Ramadan ban on burqas in Iraq's Mosul angers locals
Women have been banned from wearing the Islamic full face veil in the Iraqi city of Mosul during the holy month of Ramadan, sparking anger from some locals.
The move, which came into effect on Sunday, aims to prevent Islamic State group militants disguising as women to carry out suicide attacks.
More than seven months into the massive operation to retake Iraq's second city, security forces have recaptured all but a handful of areas of West Mosul from IS.
"Tribal and religious leaders have tried and failed to block the ban from coming into effect because they believe it goes against local culture," a police officer told The New Arab.
He added that security forces are forcing fully-veiled women to reveal their faces on the streets and in some cases forced them to take off the covering or return home.
This week, three suicide bombings in Baghdad and a city to the west killed at least 42 people, with militants targeting Iraqis breaking their Ramadan fast and elderly people collecting their pensions.

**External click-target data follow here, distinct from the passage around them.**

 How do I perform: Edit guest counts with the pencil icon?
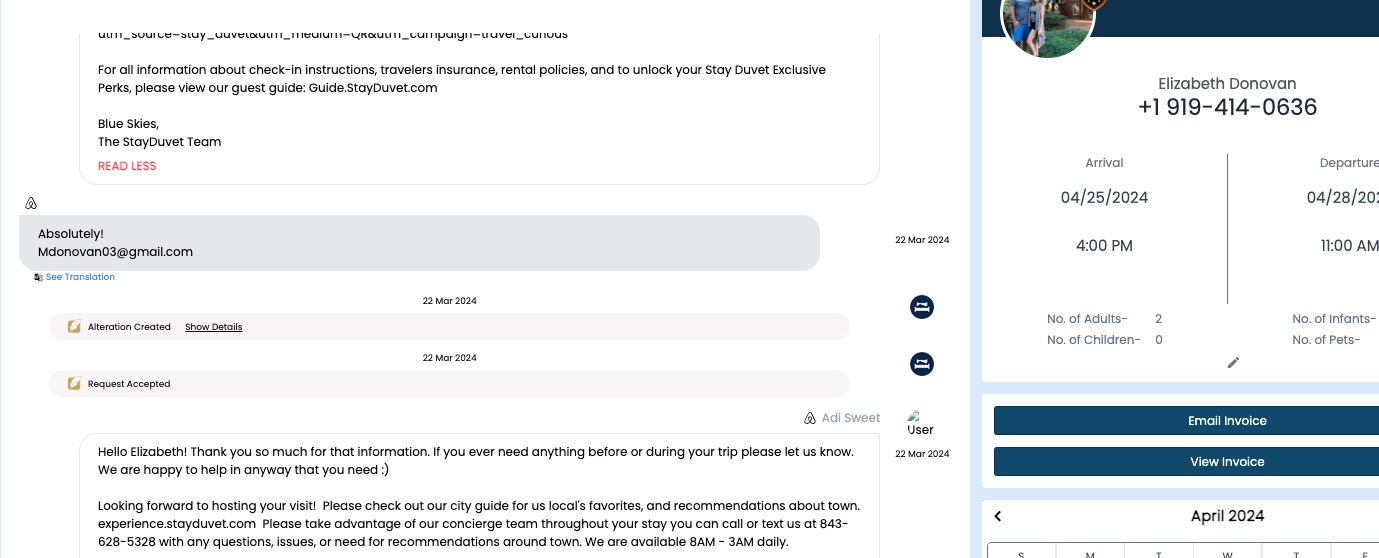[1233, 362]

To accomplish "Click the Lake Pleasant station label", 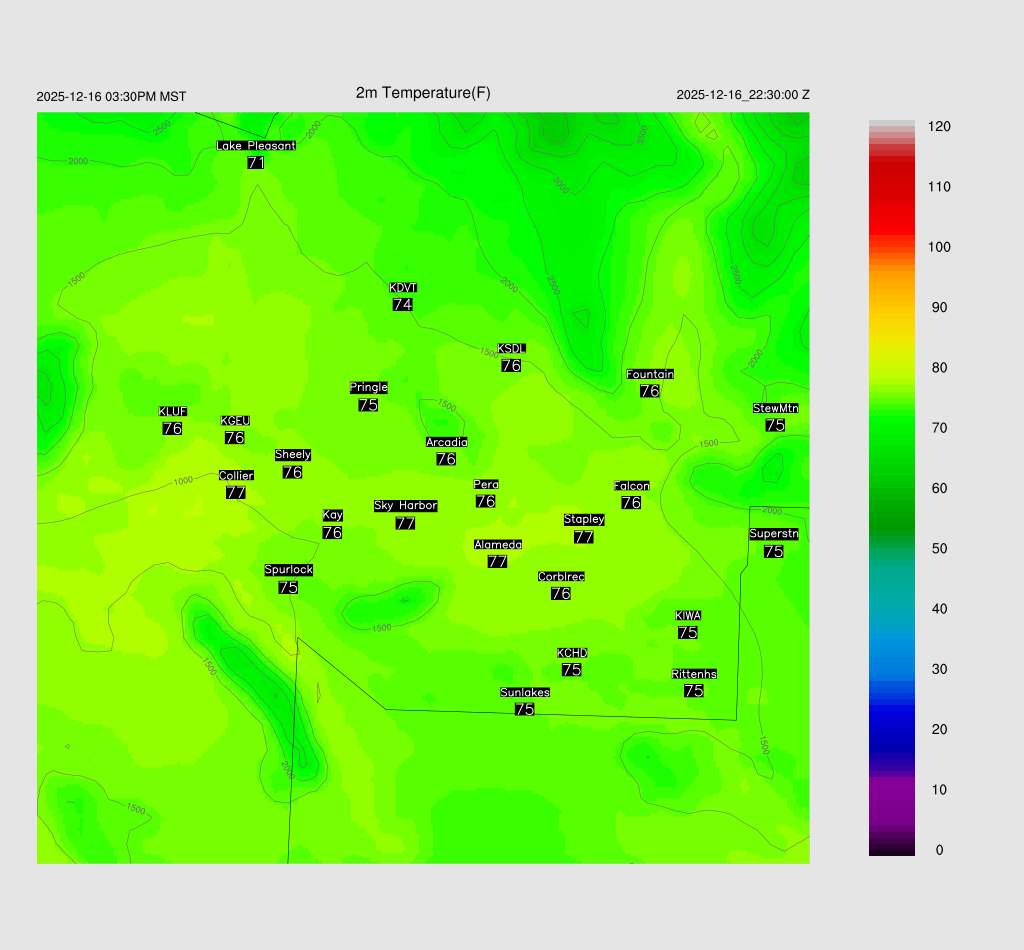I will (x=256, y=146).
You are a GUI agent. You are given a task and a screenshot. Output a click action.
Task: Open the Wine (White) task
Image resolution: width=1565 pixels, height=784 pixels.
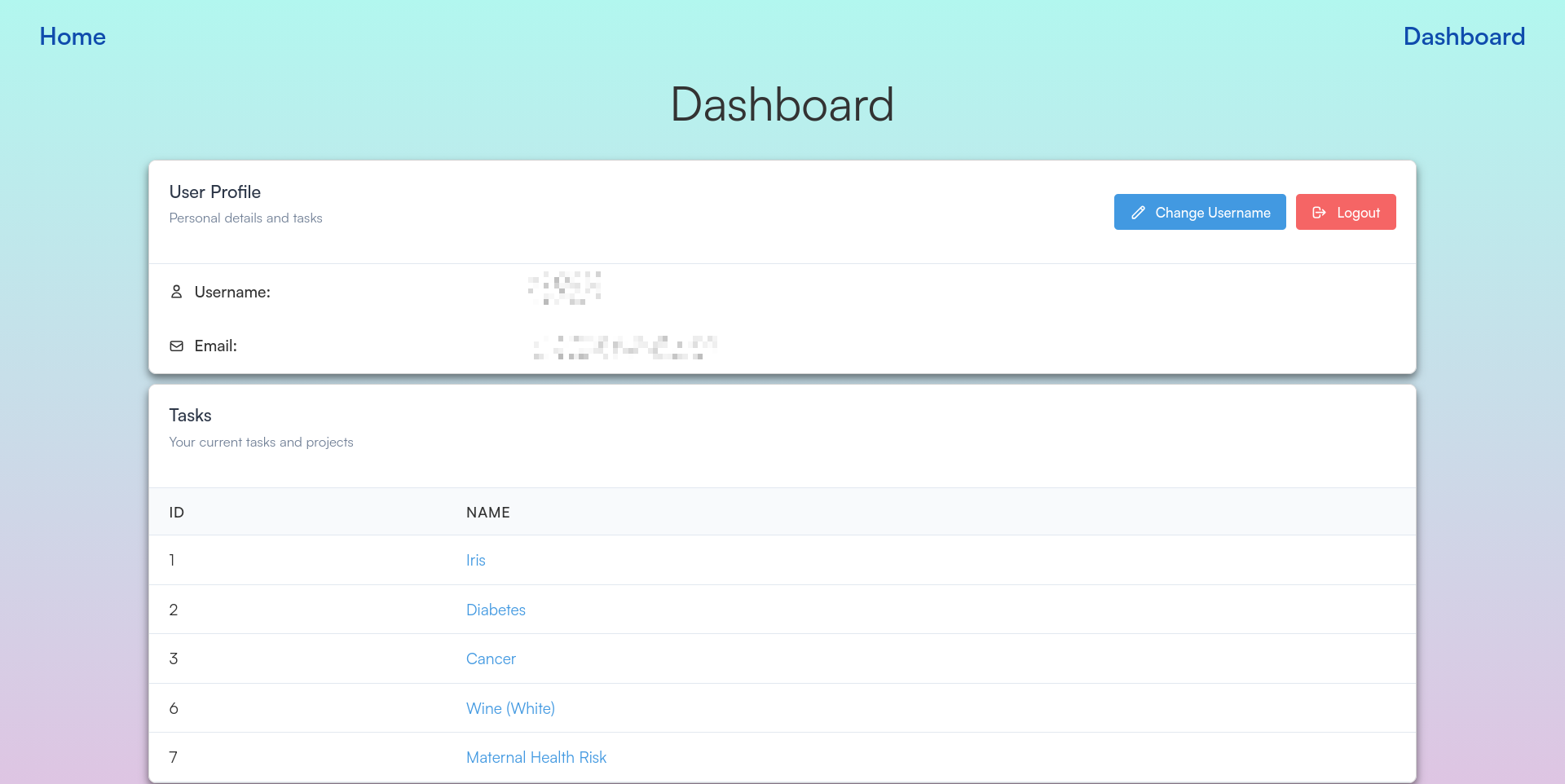(x=510, y=708)
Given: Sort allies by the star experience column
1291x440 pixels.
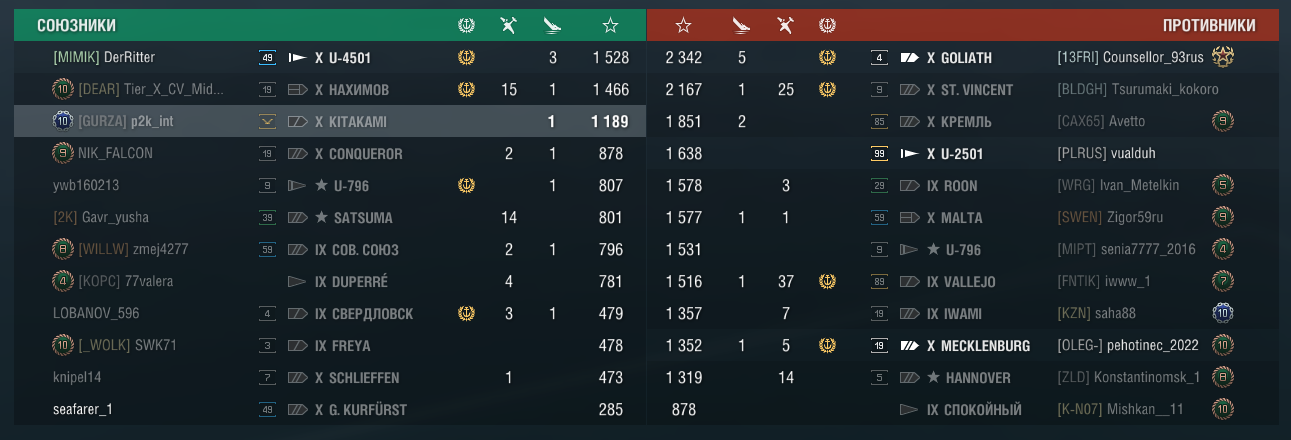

IS overran the conservative majority Sunni city in June 2014, soon imposing regulations stipulating that all women must wear the burqa in public.
Local sheikh Basim al-Shammari explained that many people in Mosul were upset that authorities were imposing further restrictions on women's dress just months after being freed from IS' harsh regulations.
"Society here is quite religious but before Daesh [IS], women didn't have to wear the niqab in many districts of the city," Shammari said.
"The burqa ban has angered locals because they think it is no different from the extremists' strict interpretation of Islamic law that forced women to wear it in the first place," he said.
Videos emerged last year of Mosul women taking off and burning their burqas in Mosul after the jihadists were driven out of their neighbourhoods.
Iraqi forces are advancing on the last areas of Mosul held by IS but the presence of large numbers of civilians is slowing their progress.
The United Nations has said that up to 200,000 civilians may still be in IS-held areas of Mosul, most of them in the Old City which lies immediately south of where the current fighting is taking place.